If a company uses open source technology such as MySQL, someone in that organisation should be trying to figure out how to contribute to MySQL, said McQuaid.

“If you have someone who has built up expertise and knowledge, then that becomes extremely valuable when you have problems with MySQL.”

McQuaid is heading a programme at GitHub that is looking at how to make the lives of code maintainers easier.

In his experience, people can become overworked and stressed by the overwhelming responsibility of maintaining open source.

Maintainers should automate

McQuaid believes part of the problem is that maintainers often choose manual processes over automated tools, which can reduce their workload substantially. “There is a lot of stuff you an do in open source either very manually or try to use automation,” he said. “I think there are a lot of open source maintainers who are trying to do a lot of things manually that could be automated. It is like trying to cut down a tree with a blunt axe.”

For example, he said someone could submit a pull request, where a contributor submits code to the project. “But if you don’t have automated tests to run and automated checks and code coverage tools, you have to do all of this manually and it is incredibly time-consuming,” he said.

Managing open source submissions was the topic discussed by Lauri Apple, agile project manager at Zalando, during her presentation at GitHub Europe in London this week.

Apple is the open source evangelist at the online fashion retailer, which has a team of 1,700 developers.

Zalando used to run its IT in a command-and-control fashion, with teams not encouraged to get involved in open source software. This changed when the teams started using Postgre and Python, said Apple. “In 2015, we set out some open source software principles and by January 2016, we had 400 repositories on GitHub,” she said.

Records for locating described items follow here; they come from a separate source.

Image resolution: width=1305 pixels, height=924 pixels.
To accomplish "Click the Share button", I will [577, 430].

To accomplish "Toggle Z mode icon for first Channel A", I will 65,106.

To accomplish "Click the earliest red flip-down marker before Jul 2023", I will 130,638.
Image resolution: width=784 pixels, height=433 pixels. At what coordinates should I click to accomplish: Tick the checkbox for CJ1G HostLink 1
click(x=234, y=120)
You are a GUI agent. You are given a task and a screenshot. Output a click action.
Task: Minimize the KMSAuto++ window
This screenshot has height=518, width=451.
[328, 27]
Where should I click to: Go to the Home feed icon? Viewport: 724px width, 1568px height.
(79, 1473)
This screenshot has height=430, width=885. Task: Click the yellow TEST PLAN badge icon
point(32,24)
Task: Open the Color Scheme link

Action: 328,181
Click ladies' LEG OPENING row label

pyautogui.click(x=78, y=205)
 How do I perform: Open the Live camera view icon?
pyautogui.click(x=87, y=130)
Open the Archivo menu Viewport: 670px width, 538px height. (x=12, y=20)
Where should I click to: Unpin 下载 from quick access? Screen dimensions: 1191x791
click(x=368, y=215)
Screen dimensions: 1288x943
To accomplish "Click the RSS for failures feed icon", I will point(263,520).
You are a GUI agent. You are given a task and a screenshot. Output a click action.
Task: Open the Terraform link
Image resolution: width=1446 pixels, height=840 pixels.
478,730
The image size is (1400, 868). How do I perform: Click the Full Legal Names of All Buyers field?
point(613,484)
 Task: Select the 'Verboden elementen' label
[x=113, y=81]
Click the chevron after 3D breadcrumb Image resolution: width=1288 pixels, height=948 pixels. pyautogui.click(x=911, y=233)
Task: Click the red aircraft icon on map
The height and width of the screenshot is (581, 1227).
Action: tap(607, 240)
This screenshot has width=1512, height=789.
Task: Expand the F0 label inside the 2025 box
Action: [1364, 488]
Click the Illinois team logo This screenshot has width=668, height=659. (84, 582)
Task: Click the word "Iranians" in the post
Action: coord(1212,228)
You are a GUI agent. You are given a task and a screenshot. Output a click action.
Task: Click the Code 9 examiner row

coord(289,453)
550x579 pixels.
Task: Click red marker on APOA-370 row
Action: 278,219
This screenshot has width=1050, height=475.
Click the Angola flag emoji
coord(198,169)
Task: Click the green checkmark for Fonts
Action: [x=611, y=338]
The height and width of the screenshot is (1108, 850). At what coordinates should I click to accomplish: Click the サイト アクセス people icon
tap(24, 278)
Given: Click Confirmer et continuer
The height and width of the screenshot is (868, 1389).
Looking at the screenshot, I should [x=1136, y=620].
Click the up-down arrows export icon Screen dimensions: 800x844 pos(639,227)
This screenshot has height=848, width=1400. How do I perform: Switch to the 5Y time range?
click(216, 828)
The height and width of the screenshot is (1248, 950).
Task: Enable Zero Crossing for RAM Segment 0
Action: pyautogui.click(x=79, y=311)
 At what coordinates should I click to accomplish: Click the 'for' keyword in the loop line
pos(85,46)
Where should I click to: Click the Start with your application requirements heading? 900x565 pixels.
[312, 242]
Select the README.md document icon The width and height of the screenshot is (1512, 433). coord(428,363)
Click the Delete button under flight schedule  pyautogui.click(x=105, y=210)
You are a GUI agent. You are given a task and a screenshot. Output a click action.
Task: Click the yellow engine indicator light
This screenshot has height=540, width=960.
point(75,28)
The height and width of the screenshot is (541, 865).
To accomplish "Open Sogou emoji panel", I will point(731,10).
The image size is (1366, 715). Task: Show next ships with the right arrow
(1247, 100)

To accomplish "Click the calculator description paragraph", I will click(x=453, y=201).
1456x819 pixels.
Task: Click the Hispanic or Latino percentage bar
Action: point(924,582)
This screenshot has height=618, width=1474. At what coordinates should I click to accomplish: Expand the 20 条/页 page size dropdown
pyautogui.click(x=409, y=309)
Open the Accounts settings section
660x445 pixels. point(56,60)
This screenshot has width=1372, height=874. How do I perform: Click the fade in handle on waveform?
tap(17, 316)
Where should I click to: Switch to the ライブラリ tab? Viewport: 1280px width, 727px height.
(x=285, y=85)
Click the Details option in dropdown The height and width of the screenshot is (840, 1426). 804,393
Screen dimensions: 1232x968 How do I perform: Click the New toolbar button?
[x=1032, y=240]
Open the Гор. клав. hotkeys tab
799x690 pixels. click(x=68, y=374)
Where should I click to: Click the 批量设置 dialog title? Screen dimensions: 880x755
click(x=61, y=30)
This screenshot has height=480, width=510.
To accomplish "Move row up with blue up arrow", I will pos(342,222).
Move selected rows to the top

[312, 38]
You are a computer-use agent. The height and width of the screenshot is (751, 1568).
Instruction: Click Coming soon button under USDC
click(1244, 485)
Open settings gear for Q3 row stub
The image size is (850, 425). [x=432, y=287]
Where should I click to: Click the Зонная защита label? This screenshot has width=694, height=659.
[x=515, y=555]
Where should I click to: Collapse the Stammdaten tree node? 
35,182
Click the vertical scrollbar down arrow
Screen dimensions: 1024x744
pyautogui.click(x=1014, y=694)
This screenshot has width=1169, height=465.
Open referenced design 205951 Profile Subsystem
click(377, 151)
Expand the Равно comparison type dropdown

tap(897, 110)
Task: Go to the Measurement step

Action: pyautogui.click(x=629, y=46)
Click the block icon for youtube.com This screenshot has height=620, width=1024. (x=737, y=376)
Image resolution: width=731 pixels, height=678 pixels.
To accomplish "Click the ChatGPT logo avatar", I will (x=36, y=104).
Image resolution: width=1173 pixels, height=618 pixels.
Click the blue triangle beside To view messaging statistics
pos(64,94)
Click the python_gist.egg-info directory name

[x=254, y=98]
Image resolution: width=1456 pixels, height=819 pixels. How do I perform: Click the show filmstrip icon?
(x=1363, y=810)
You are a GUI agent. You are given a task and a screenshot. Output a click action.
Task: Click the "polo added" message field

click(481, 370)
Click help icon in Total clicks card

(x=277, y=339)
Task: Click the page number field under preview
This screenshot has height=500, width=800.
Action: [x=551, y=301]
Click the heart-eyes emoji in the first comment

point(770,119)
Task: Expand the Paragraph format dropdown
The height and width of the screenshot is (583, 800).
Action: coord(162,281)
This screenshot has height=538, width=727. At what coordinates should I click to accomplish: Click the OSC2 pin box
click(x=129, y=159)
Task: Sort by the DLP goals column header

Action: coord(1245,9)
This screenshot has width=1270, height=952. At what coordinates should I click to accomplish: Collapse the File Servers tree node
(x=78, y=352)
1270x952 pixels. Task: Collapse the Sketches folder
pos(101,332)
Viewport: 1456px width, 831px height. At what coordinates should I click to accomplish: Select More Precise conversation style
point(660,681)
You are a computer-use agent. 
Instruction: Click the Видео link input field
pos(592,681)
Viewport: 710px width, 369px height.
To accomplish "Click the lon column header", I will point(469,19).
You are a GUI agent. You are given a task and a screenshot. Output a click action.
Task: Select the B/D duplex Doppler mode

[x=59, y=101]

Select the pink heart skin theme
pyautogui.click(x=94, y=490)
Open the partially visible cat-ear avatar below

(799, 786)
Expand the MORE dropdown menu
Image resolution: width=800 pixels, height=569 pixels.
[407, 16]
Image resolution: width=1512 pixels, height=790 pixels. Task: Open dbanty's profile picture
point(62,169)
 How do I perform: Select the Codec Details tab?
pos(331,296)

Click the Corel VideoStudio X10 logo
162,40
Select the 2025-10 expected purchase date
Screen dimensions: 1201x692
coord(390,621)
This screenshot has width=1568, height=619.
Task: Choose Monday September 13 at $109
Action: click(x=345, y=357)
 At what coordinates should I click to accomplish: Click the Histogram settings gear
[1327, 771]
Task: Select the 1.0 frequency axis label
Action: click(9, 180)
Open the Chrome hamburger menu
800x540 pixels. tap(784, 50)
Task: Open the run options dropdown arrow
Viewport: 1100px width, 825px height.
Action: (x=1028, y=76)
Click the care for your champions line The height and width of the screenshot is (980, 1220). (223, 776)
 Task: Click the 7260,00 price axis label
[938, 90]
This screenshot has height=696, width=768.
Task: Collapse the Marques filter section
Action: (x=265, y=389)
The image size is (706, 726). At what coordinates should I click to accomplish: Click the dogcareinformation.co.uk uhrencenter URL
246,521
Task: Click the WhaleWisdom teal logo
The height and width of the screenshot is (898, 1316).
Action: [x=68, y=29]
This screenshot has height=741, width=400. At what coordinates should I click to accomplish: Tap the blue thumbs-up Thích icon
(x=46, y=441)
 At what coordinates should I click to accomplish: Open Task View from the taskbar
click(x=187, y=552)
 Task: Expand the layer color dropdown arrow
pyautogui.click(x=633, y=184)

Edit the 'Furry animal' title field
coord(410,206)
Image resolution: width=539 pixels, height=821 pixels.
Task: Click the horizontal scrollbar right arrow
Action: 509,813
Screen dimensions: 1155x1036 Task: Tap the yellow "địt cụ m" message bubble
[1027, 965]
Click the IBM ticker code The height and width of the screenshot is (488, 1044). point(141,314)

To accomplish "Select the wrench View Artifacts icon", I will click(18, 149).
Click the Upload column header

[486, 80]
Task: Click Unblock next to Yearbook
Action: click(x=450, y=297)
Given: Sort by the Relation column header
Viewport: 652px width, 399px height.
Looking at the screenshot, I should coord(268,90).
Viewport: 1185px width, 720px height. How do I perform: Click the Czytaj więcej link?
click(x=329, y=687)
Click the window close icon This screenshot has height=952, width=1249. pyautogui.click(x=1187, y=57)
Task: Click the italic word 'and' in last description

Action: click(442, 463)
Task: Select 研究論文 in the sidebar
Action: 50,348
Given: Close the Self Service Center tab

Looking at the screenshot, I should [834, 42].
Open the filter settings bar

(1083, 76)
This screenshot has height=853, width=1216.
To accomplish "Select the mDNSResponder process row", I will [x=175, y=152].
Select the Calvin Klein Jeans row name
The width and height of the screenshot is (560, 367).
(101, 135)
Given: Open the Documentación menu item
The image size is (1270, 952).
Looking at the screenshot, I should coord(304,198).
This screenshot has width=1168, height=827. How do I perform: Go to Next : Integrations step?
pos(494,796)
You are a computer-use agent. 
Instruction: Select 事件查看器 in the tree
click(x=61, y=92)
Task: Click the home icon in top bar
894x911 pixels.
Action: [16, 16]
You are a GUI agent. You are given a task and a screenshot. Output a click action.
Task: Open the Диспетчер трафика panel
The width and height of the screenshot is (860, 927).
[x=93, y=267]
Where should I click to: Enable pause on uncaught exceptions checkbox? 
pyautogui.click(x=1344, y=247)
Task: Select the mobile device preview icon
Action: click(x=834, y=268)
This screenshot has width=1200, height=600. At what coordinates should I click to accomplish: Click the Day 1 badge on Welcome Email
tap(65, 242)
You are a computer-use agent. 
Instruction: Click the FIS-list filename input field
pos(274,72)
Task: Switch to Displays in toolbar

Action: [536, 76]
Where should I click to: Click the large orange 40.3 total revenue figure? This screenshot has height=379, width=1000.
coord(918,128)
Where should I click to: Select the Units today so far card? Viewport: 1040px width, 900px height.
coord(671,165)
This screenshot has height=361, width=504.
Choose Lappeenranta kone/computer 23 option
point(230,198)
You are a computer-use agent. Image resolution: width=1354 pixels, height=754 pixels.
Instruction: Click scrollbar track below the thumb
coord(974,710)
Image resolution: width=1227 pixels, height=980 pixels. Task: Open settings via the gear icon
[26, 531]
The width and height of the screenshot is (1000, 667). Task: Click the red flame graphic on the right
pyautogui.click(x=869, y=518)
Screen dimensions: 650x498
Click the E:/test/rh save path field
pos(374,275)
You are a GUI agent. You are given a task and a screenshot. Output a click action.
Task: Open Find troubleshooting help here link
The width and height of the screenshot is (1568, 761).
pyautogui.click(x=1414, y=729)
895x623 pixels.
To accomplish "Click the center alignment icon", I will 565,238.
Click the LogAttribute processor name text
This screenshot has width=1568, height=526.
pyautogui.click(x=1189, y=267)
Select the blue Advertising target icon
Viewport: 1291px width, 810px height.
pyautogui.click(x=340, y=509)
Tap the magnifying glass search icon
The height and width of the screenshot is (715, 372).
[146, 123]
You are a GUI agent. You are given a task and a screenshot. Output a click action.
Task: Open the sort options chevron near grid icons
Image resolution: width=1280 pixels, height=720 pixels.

The company lost its way in understanding why code was being published to the open source community via GitHub, said Apple. “We were compulsively releasing work and we weren’t asking what was the value.

“There was fear that if we didn’t rush to publish, someone else would.”

Among the problems this created was huge variation in the quality of code being published on GitHub, said Apple. “Sometimes we were missing documentation or test files and we weren’t responding to people.”

Risk of open source submissions

While sharing open source code encouraged Zalando’s programmers to develop and allowed it to give back to the community, some of the code was not particularly useful, said Apple.

“We took advantage of the freeness of GitHub, but if we asked the community, we would have done it differently.”

As an example, during her presentation, Apple showed a slide of a piece of Zalando cloud infrastructure management that was published on GitHub. It relied on many additional components, specific to the way Zalando’s cloud operated, limiting its usefulness. “Less is more,” she said.

Apple urged developers submitting code to try to publish a minimum viable product, rather than a fully working system. “It’s about contributing something that is basic, which people can contribute to,” she said.

Read more about open source submissions

  • Bet365 hopes its open-source initiative will help to drive adoption of the Erlang functional programming language among enterprise developers.
  • GitHub, a bastion of software developers, also offers automation scripts and open source collaboration for datacentre administrators.

Arguably, among the key indicators of a successful open source submission is when the wider community develops source code forks, which create branches of the original project.

Apple warned delegates that far from being free, submitting open source code to a repository like GitHub could incur considerable costs. Code that gets adopted by open source developers needs regular maintenance to support queries, comments and code contributions, which costs time and money. If the code is not adopted by anyone, “craftsmanship suffers because no one edits the work, so you end up with an open source junkyard”, she said.

Apple recommended that companies looking to contribute code to the open source community should build hygiene into their project to manage technical debt.